Personal information
- Full name: Héctor Ronaldo Sánchez Camaras
- Date of birth: 24 April 1997 (age 29)
- Place of birth: Santa Cruz de la Sierra, Bolivia
- Height: 1.75 m (5 ft 9 in)
- Position: Midfielder

Team information
- Current team: Club Deportivo Guabirá
- Number: 10

Senior career*
- Years: Team / Apps / (Gls)
- 2015–2016: Ciclón / 5 / (0)
- 2016–2019: Oriente Petrolero / 59 / (6)
- 2019: The Strongest / 6 / (0)
- 2020–2024: Oriente Petrolero / 75 / (8)
- 2024: GV San José / 37 / (7)
- 2025-: Club Deportivo Guabirá / 26 / (3)

International career^{‡}
- 2020–: Bolivia U23 / 4 / (0)
- 2018–: Bolivia / 5 / (0)

= Héctor Sánchez (footballer, born 1997) =

Bolivian association football player (b. 1997)

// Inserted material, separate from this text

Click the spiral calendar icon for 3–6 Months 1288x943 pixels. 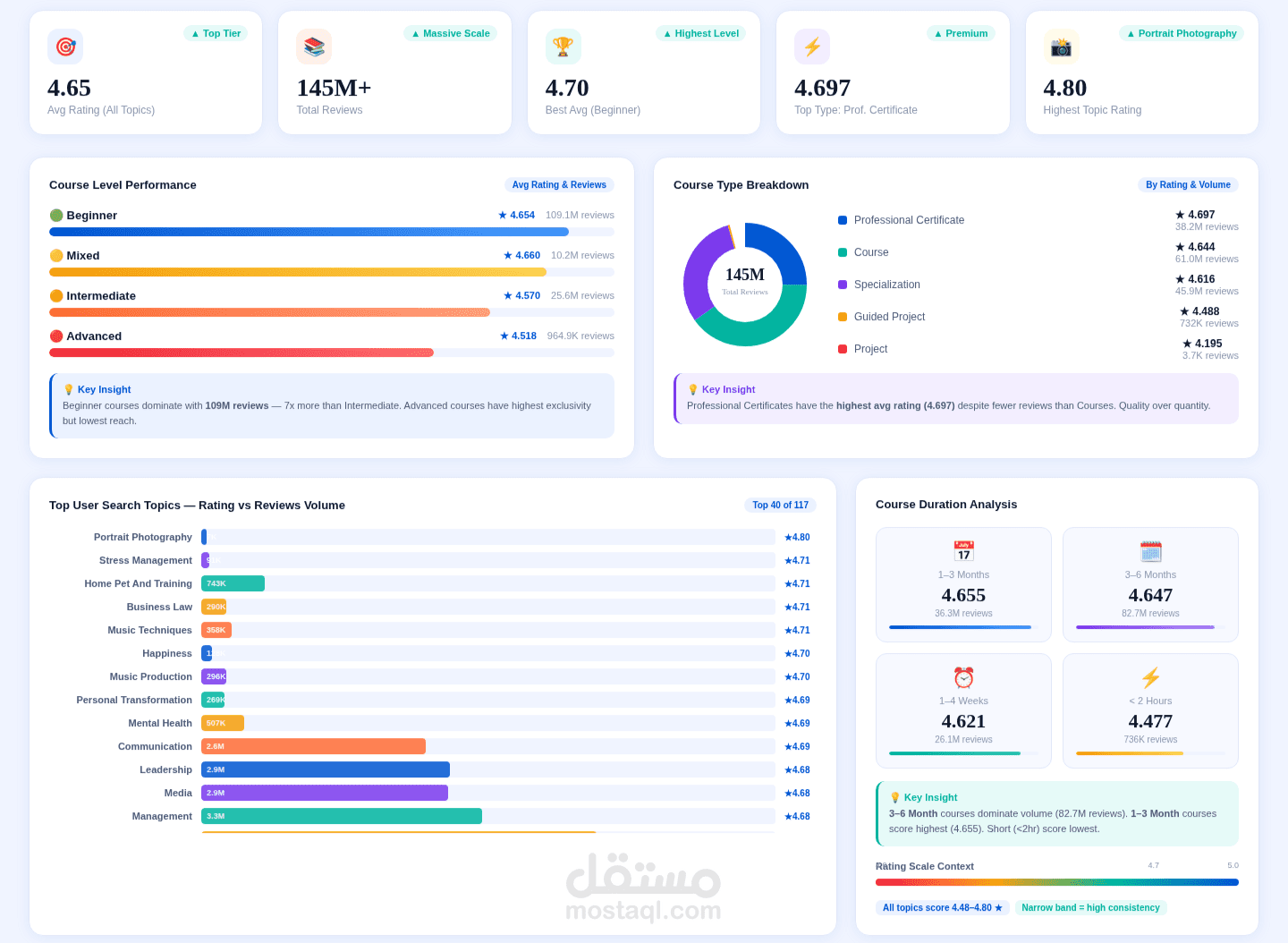1150,551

Héctor Ronaldo Sánchez Camaras (commonly known as Ronaldo Sánchez (born 24 April 1997) is a Bolivian international footballer who plays as a midfielder for Bolivian club Club Deportivo Guabirá.

==Career==
He made his professional debut for Club Atlético Ciclón on September 26, 2016, in a two-goal draw against Nacional Potosí. After transferring to Oriente Petrolero he made his debut for his new club on 20 May 2017 against The Strongest. On September 14 of that year he scored his first goal in a 1–1 draw against Bolívar in La Paz. During the 2019 season Sanchez signed for The Strongest. He was suspended by the club for indiscipline following a late return to the club from a visit back to his home in Santa Cruz. In January 2020 he returned to his previous club Oriente Petrolero.

==International career==
On 27 March 2018, Sanchez debuted for the senior Bolivia national football team, starting an international friendly against Curaçao. In September 2020, Sanchez along with club teammates Ferddy Roca and Mateo Zoch left the national team squad by order of their club Oriente Petrolero president Ronald Raldes.